Copy every line of the data exactly, leaving nothing out.
(Data excerpts begins)
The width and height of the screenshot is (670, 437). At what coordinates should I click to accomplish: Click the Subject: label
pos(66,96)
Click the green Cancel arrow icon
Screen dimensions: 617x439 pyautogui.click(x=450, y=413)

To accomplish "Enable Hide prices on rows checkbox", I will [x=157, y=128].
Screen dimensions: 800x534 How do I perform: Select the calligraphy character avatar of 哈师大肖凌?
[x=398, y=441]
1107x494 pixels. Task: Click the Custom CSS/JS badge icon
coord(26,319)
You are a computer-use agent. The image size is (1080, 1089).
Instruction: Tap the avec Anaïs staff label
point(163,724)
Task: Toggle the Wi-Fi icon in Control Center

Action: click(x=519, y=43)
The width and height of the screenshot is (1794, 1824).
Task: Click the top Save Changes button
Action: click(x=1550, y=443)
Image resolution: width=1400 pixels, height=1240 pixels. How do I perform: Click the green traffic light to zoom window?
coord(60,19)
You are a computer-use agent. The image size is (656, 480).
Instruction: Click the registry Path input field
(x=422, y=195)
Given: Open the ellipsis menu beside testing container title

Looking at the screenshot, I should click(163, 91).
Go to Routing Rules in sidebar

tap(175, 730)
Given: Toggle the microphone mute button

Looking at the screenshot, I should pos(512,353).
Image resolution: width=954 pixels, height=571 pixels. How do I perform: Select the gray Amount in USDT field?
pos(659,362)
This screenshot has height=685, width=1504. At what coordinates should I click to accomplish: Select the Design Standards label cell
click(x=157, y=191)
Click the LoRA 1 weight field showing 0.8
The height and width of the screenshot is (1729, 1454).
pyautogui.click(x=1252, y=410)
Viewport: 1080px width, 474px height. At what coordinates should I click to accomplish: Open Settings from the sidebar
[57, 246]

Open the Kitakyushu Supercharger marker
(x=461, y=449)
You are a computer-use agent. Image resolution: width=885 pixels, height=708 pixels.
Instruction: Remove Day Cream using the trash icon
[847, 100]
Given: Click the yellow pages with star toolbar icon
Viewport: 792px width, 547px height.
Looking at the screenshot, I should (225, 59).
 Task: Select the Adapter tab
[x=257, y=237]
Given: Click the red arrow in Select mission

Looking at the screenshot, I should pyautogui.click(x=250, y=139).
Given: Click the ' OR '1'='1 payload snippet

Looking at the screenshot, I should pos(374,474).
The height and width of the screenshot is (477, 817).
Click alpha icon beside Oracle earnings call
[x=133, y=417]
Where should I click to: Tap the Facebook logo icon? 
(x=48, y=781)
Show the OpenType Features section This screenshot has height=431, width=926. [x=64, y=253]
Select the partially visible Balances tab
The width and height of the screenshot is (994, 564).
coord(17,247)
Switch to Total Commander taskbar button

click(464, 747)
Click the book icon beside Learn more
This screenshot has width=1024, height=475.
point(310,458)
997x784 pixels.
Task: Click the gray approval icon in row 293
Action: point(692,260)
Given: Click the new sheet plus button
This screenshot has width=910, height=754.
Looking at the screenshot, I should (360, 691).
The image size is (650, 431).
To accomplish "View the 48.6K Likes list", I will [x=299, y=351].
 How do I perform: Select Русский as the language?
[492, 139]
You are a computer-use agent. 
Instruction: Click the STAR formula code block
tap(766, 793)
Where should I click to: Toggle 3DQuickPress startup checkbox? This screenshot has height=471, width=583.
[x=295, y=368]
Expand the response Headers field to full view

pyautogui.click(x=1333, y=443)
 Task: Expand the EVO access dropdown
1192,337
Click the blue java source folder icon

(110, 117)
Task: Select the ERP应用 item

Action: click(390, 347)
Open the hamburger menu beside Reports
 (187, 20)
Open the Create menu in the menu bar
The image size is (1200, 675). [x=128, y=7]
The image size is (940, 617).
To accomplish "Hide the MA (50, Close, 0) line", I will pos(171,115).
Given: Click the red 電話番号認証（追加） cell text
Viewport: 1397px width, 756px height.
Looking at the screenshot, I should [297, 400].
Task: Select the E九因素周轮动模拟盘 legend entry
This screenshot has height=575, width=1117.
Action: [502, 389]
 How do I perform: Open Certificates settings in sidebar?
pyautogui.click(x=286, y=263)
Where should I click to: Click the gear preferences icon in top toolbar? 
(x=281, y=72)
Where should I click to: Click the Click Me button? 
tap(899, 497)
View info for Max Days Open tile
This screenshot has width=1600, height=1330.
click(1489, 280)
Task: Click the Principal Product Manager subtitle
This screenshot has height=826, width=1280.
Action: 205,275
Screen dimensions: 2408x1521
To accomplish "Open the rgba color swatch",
(Data excerpts ends)
[Exercise output]
The width and height of the screenshot is (670, 437). At what coordinates should I click to accomplish: Click the Subject: label
pos(66,96)
Click the green Cancel arrow icon
Screen dimensions: 617x439 pyautogui.click(x=450, y=413)

To accomplish "Enable Hide prices on rows checkbox", I will [x=157, y=128].
Screen dimensions: 800x534 How do I perform: Select the calligraphy character avatar of 哈师大肖凌?
[x=398, y=441]
1107x494 pixels. Task: Click the Custom CSS/JS badge icon
coord(26,319)
You are a computer-use agent. The image size is (1080, 1089).
Instruction: Tap the avec Anaïs staff label
point(163,724)
Task: Toggle the Wi-Fi icon in Control Center

Action: click(x=519, y=43)
The width and height of the screenshot is (1794, 1824).
Task: Click the top Save Changes button
Action: click(x=1550, y=443)
Image resolution: width=1400 pixels, height=1240 pixels. How do I perform: Click the green traffic light to zoom window?
coord(60,19)
You are a computer-use agent. The image size is (656, 480).
Instruction: Click the registry Path input field
(x=422, y=195)
Given: Open the ellipsis menu beside testing container title

Looking at the screenshot, I should click(163, 91).
Go to Routing Rules in sidebar

tap(175, 730)
Given: Toggle the microphone mute button

Looking at the screenshot, I should pos(512,353).
Image resolution: width=954 pixels, height=571 pixels. How do I perform: Select the gray Amount in USDT field?
pos(659,362)
This screenshot has height=685, width=1504. At what coordinates should I click to accomplish: Select the Design Standards label cell
click(x=157, y=191)
Click the LoRA 1 weight field showing 0.8
The height and width of the screenshot is (1729, 1454).
pyautogui.click(x=1252, y=410)
Viewport: 1080px width, 474px height. At what coordinates should I click to accomplish: Open Settings from the sidebar
[57, 246]

Open the Kitakyushu Supercharger marker
(x=461, y=449)
You are a computer-use agent. Image resolution: width=885 pixels, height=708 pixels.
Instruction: Remove Day Cream using the trash icon
[847, 100]
Given: Click the yellow pages with star toolbar icon
Viewport: 792px width, 547px height.
Looking at the screenshot, I should (225, 59).
 Task: Select the Adapter tab
[x=257, y=237]
Given: Click the red arrow in Select mission

Looking at the screenshot, I should pyautogui.click(x=250, y=139).
Given: Click the ' OR '1'='1 payload snippet

Looking at the screenshot, I should pos(374,474).
The height and width of the screenshot is (477, 817).
Click alpha icon beside Oracle earnings call
[x=133, y=417]
Where should I click to: Tap the Facebook logo icon? 
(x=48, y=781)
Show the OpenType Features section This screenshot has height=431, width=926. [x=64, y=253]
Select the partially visible Balances tab
The width and height of the screenshot is (994, 564).
coord(17,247)
Switch to Total Commander taskbar button

click(464, 747)
Click the book icon beside Learn more
This screenshot has width=1024, height=475.
point(310,458)
997x784 pixels.
Task: Click the gray approval icon in row 293
Action: point(692,260)
Given: Click the new sheet plus button
This screenshot has width=910, height=754.
Looking at the screenshot, I should (360, 691).
The image size is (650, 431).
To accomplish "View the 48.6K Likes list", I will [x=299, y=351].
 How do I perform: Select Русский as the language?
[492, 139]
You are a computer-use agent. 
Instruction: Click the STAR formula code block
tap(766, 793)
Where should I click to: Toggle 3DQuickPress startup checkbox? This screenshot has height=471, width=583.
[x=295, y=368]
Expand the response Headers field to full view

pyautogui.click(x=1333, y=443)
 Task: Expand the EVO access dropdown
1192,337
Click the blue java source folder icon

(110, 117)
Task: Select the ERP应用 item

Action: click(390, 347)
Open the hamburger menu beside Reports
 (187, 20)
Open the Create menu in the menu bar
The image size is (1200, 675). [x=128, y=7]
The image size is (940, 617).
To accomplish "Hide the MA (50, Close, 0) line", I will pos(171,115).
Given: Click the red 電話番号認証（追加） cell text
Viewport: 1397px width, 756px height.
Looking at the screenshot, I should [297, 400].
Task: Select the E九因素周轮动模拟盘 legend entry
This screenshot has height=575, width=1117.
Action: [502, 389]
 How do I perform: Open Certificates settings in sidebar?
pyautogui.click(x=286, y=263)
Where should I click to: Click the gear preferences icon in top toolbar? 
(x=281, y=72)
Where should I click to: Click the Click Me button? 
tap(899, 497)
View info for Max Days Open tile
This screenshot has width=1600, height=1330.
click(1489, 280)
Task: Click the Principal Product Manager subtitle
This screenshot has height=826, width=1280.
Action: 205,275
Screen dimensions: 2408x1521
To accomplish "Open the rgba color swatch",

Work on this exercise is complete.